Val winced. She knew how much Jonas disliked personal publicity. He painstakingly worked at keeping a low profile. She knew also that he absolutely detested notoriety. Furthermore, she was very much afraid she knew the answer to her next question, but asked it just the same. “And the four you mentioned. Where does that come in?”
His low laughter had the sound of a feral growl. “Just where you’d suspect. The newspaper stories are loaded with speculation that instead of a triangle here, there might be the possibility of a quadrangle.”
“But that’s not true!” Val cried indignantly.
“Calm down, sweetheart,” Jonas murmured. “It probably won’t amount to more than a three-day wonder. I just wanted to warn you in case it hit the gossip columns in the States.”
Had Val been able to look dispassionately at the situation, she might have concluded that it was almost funny. The conversation had begun with her attempt to calm him down, and ended with him soothing her. But Val was beyond viewing the debacle objectively. Upset and worried about him, she revealed the depth of her emotion when she wished him good-night.
“Please remember that I love you, Jonas,” she whispered fiercely.
“I remember,” he said, repeating his now habitual response. “Remembering that is what’s keeping me going.”
* * *
Val’s spirits were dragging on the floor behind her when she left the office Friday morning to keep her appointment with her obstetrician. After a thorough examination, Milt Abramowitz offered his opinion that Val was, as she’d suspected, into her sixth week of pregnancy. To confirm his opinion, he had his nurse draw a blood sample for a pregnancy test.
Val spent the intervening hours in a fever of anxiety. When the doctor called later in the afternoon to inform her that the test results were positive, her lagging spirits took flight.
During the hours that followed the call from the doctor, Val became a dedicated clock-watcher. She couldn’t wait to tell Jonas that within a few months of becoming a grandfather, he would become a father again.
It was only as the time drew nearer to his expected call that Val began to have second thoughts, admittedly selfish ones, about telling him over the phone. By telling him now, she’d be denying herself the thrill of seeing his expression, and of being swept into his arms and crushed to his chest in his exuberance. Besides, it was an event they should share, Val thought dreamily, when they could witness the joy shining in each other’s eyes. It was not a moment to be squandered on a long-distance telephone call.
She would wait, Val decided, and hug the news secretly to her until Jonas came home. She almost dreaded his call, afraid her excitement might overrule her decision, so that she’d find herself blurting out the announcement to him.
The time for his call came, and passed. Another hour crawled by. Then another. As on the day he’d left, Val paced their bedroom, silently ordering the phone to ring.

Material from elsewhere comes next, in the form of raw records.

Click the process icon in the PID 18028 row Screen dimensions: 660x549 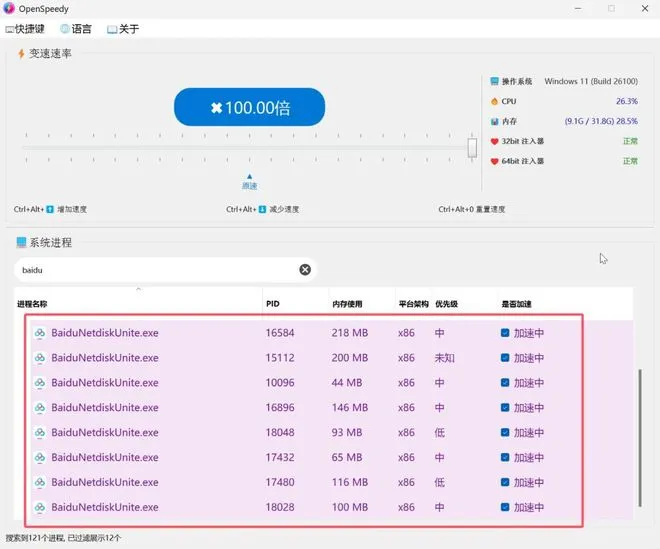click(x=40, y=507)
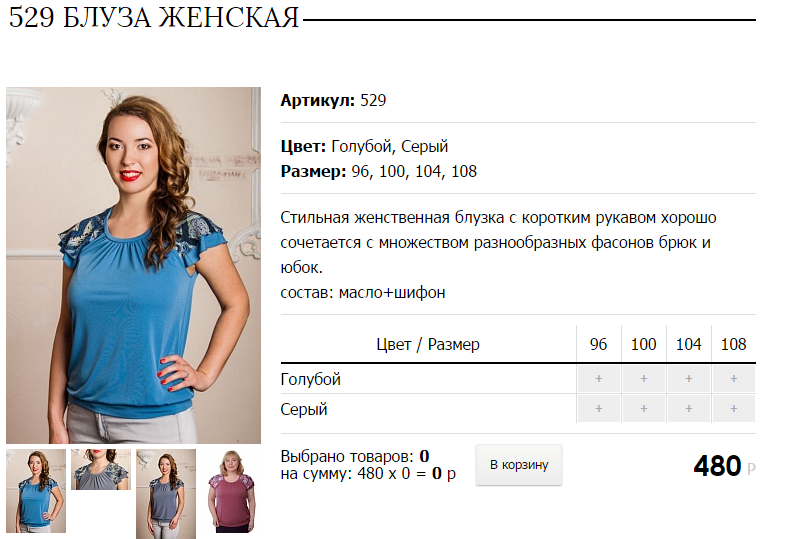794x539 pixels.
Task: Add Голубой size 100 with plus
Action: 644,379
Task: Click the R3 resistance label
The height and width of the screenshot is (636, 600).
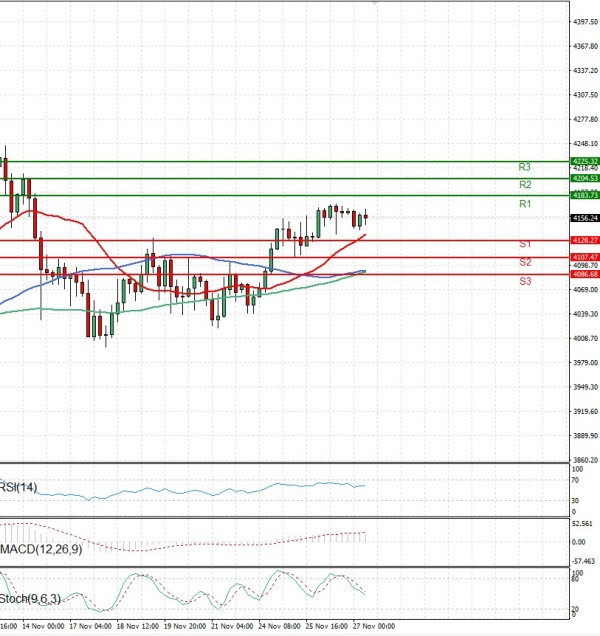Action: point(524,167)
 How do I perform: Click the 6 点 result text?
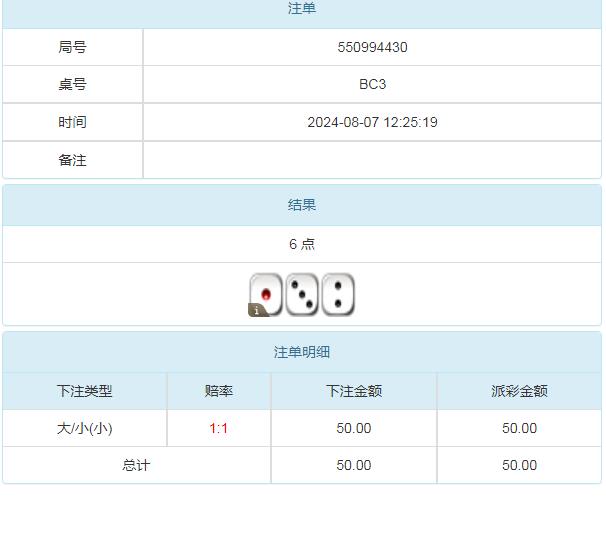coord(302,244)
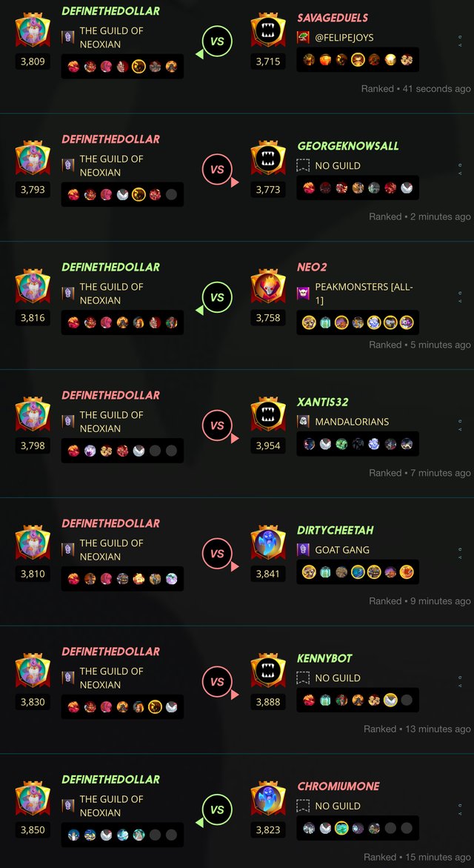
Task: Click small action icons beside DIRTYCHEETAH battle
Action: 460,554
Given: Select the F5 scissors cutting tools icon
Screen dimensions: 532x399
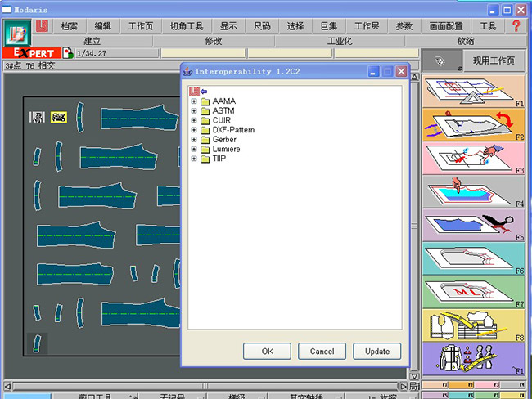Looking at the screenshot, I should (473, 226).
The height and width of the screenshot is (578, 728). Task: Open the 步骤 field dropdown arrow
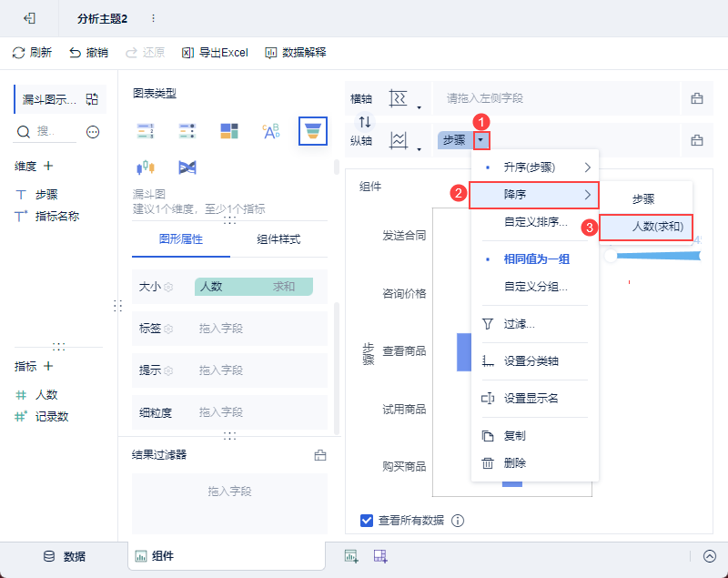(x=481, y=140)
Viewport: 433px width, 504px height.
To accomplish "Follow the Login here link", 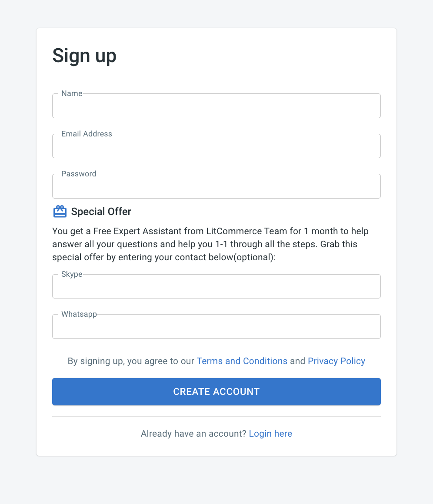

Where was Jonas? she asked herself countless times. Why didn’t he call? Was he ill? Had an unexpected crisis arisen, a setback to Lynn’s recovery?

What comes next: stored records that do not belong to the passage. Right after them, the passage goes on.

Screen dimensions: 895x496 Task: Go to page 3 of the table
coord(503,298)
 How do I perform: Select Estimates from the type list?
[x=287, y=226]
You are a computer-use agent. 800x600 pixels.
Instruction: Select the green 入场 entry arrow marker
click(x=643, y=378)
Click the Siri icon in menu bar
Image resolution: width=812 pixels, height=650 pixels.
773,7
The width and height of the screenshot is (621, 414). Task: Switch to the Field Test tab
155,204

Through the night and into the dawn, Val was plagued by fears, doubts and dozens of questions. She had no answers. She was exhausted but couldn’t rest. Something was wrong, she knew. Something had to be wrong or Jonas would call.
The phone rang just after six-thirty. Pouncing on the instrument, Val snatched up the receiver. Her voice was expelled from her throat on a gasping sigh.
“Jonas?”
“No, ma chère.”
“Jean-Paul?” Panic dug its claws into Val’s chest. “Jean-Paul, why are you calling? Where is Jonas?” she demanded, inwardly fighting a need to shout.
A tired sigh whispered through the connecting wires, then Jean-Paul said softly, urgently, “Valerie, you must now be brave.”
“Brave?” Val whispered around the fear gathering in her throat. “Why must I be brave? Jean-Paul!” Now she did shout. “Where is Jonas?”
“I wanted…had to call you before…” His voice cracked, then he went on in a strangled tone, “You’ll soon be receiving official notification, but I felt I had to—”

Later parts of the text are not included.